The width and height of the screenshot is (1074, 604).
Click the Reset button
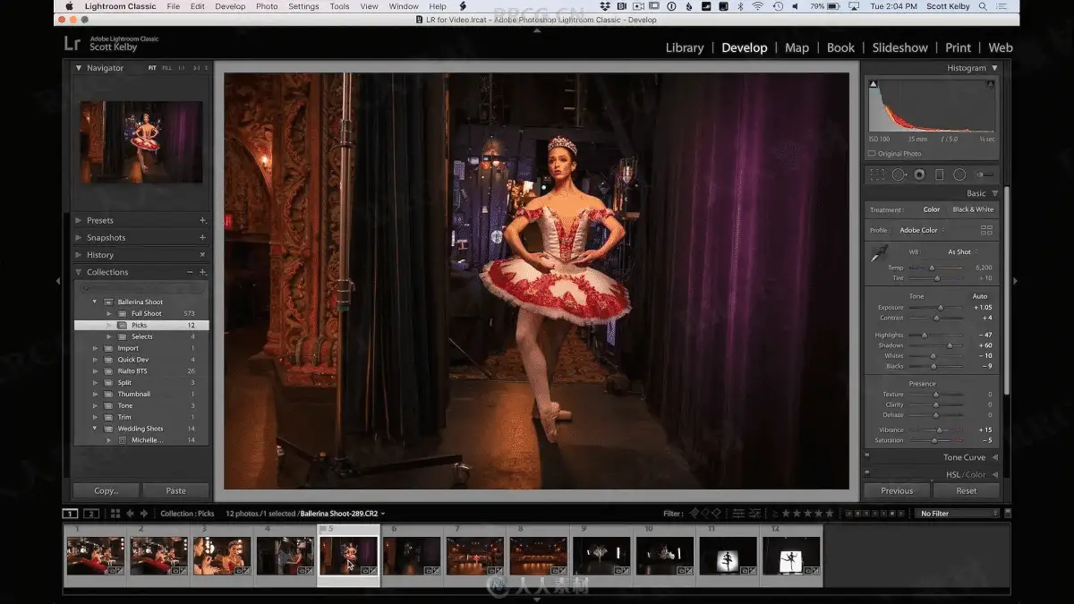point(966,490)
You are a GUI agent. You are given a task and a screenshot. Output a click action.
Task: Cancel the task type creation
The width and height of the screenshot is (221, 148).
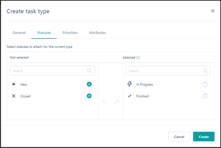click(179, 137)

# Your goal:
Edit the material so that every "screenshot" becomes "screen capture" and nothing else changes. Leave the pictures out of your version.

# Solution for this task:
The width and height of the screen capture is (1074, 604).
Click the Reset button
point(966,490)
You are a GUI agent. You are given a task and a screen capture. Output a click action.
Task: Cancel the task type creation
The width and height of the screen capture is (221, 148).
click(179, 137)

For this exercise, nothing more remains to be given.